- The task
How many lines in the entries below contain "computer"? Answer with the number only.

- Task input
--- START ---

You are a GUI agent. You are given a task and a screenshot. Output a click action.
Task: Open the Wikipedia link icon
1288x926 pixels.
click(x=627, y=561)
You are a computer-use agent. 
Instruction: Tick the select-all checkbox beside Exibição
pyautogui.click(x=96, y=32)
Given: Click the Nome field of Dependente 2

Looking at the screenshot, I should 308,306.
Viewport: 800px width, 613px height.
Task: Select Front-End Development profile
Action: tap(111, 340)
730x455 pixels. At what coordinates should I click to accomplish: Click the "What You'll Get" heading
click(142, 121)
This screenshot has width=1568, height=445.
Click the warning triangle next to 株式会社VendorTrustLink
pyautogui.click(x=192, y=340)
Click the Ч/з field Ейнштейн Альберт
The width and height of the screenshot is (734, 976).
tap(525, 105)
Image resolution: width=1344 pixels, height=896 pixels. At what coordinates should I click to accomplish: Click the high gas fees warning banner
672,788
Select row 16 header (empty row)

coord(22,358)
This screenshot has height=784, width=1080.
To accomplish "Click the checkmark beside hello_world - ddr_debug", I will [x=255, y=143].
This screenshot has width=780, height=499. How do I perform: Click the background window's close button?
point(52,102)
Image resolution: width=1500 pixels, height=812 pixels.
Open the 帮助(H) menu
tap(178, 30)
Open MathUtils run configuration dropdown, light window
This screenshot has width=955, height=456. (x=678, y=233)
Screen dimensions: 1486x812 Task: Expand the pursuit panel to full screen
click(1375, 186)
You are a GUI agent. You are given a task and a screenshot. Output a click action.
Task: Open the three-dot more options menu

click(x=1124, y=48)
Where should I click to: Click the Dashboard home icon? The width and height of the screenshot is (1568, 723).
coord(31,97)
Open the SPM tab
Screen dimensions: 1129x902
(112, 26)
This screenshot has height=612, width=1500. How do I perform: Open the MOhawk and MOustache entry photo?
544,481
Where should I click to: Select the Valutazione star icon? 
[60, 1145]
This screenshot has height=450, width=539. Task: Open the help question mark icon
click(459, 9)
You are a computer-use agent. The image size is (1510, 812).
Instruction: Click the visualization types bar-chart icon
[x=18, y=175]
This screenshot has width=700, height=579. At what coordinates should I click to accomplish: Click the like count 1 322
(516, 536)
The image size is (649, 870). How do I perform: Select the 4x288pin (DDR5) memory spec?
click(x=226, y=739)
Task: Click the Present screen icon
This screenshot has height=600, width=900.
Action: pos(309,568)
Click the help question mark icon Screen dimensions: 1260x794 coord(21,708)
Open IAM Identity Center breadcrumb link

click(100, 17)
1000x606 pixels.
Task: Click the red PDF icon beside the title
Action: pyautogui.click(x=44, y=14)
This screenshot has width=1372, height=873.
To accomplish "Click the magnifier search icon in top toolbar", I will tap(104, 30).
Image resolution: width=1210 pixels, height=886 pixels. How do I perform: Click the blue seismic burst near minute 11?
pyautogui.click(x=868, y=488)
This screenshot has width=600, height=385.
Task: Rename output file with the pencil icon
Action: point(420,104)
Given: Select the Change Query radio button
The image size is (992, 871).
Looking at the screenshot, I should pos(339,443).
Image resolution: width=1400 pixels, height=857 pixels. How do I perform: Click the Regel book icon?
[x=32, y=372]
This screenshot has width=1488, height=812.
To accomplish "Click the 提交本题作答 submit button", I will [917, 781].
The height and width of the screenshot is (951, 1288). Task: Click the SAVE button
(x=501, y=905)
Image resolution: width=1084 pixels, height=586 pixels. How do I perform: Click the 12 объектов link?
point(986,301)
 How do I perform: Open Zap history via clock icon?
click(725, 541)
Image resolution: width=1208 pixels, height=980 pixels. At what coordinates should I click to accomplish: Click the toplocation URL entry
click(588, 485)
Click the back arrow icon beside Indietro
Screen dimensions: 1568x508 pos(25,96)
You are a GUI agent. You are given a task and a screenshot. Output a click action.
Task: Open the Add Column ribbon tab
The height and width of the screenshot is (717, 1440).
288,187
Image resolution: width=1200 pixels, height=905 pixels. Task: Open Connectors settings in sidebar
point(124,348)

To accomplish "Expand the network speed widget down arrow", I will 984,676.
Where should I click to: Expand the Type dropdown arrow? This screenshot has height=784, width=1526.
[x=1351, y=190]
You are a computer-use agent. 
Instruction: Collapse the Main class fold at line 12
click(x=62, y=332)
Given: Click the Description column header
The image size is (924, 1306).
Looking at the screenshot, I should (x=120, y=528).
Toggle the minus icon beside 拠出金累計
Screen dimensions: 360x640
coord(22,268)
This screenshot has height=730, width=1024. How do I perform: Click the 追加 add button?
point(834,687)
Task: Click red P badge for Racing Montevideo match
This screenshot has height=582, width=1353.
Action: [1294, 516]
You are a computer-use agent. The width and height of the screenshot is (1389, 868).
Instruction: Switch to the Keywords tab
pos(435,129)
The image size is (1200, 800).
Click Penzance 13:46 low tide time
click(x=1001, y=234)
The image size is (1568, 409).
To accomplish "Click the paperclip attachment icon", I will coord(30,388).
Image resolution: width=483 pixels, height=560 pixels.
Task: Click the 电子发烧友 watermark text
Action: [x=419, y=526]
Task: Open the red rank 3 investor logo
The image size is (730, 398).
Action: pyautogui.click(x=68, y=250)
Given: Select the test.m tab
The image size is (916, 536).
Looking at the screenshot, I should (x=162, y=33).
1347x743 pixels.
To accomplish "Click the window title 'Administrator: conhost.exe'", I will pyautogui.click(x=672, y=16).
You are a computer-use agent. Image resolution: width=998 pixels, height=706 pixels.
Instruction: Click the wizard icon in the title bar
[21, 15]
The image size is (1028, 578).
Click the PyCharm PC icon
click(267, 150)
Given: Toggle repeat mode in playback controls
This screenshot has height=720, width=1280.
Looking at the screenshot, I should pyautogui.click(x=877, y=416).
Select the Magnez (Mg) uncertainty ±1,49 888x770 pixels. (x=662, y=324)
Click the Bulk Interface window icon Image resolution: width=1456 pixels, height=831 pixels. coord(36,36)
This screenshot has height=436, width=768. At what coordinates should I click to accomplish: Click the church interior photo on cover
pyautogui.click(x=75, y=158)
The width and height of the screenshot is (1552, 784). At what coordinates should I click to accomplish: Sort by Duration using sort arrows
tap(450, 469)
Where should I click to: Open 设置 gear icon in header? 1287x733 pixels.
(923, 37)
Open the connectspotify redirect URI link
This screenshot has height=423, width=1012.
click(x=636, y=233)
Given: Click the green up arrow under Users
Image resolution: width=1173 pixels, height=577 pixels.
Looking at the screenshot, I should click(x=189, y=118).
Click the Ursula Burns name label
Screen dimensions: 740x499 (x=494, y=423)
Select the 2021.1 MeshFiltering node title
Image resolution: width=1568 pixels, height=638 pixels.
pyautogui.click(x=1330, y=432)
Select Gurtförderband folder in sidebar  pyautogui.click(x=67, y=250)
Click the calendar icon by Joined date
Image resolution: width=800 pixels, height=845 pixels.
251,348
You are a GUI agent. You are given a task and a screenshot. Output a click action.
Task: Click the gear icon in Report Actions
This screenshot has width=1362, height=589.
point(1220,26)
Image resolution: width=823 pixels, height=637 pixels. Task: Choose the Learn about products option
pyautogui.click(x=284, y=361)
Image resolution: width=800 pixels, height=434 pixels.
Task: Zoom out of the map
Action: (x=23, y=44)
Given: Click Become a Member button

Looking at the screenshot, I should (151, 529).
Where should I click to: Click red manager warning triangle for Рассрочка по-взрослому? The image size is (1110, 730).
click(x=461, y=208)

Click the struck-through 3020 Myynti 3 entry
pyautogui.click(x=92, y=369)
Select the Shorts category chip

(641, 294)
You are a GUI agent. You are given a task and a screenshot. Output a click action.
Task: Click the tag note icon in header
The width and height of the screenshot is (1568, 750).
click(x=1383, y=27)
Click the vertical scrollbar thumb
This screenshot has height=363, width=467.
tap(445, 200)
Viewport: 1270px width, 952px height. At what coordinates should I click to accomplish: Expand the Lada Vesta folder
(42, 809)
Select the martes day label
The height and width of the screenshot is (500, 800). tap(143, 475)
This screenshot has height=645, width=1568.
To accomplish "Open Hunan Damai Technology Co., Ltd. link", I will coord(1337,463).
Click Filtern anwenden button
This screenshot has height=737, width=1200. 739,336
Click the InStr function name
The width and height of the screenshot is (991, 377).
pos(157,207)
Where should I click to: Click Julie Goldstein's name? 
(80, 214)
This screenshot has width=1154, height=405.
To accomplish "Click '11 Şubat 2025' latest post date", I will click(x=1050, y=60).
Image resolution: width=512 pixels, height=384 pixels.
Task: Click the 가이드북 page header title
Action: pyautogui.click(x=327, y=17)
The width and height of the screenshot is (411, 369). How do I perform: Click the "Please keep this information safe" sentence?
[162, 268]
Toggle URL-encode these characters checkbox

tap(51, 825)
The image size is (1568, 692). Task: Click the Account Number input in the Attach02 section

--- END ---

- Output for this exercise
5